**What the task requires**
What you return should be the lines from the one with "The image size is (497, 286)." through the one with "Task: Click the small" in the data below, reproduced exactly with both ends, and no pictures at all.

**Working data**
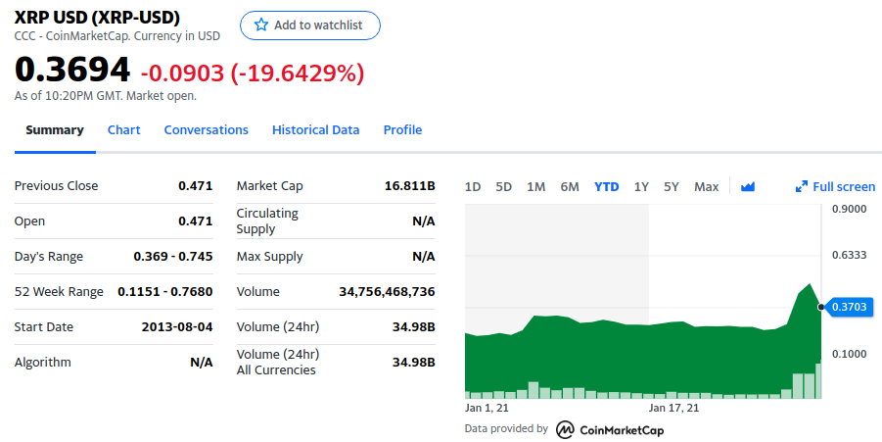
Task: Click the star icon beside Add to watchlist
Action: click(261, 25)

* * *

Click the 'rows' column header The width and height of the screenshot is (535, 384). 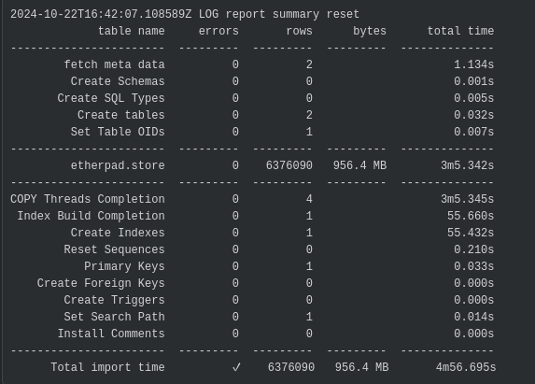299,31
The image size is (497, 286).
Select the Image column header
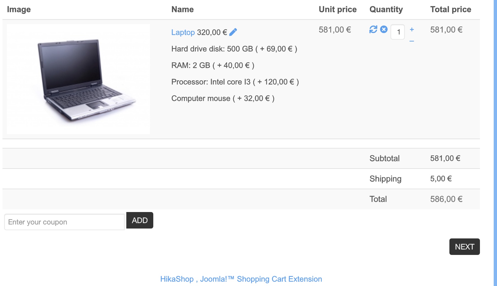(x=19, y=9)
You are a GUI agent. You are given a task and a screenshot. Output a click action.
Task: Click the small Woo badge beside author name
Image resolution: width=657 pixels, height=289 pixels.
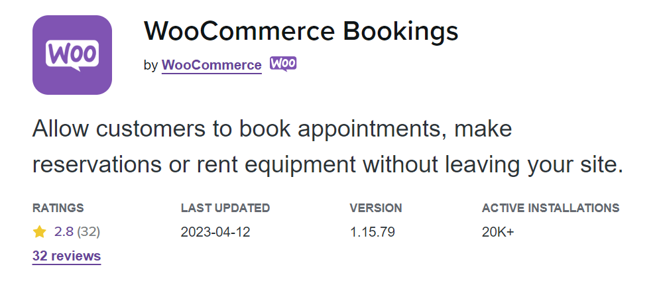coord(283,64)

...

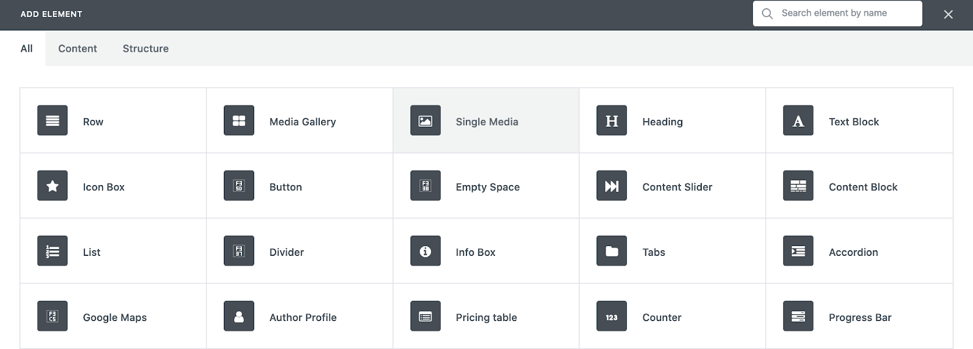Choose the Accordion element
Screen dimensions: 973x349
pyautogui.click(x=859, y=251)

**Written solution**
The image size is (497, 286).
Select the Image column header
(x=19, y=9)
You are a GUI agent. You are given a task and a screenshot. Output a click action.
Task: Click the small Woo badge beside author name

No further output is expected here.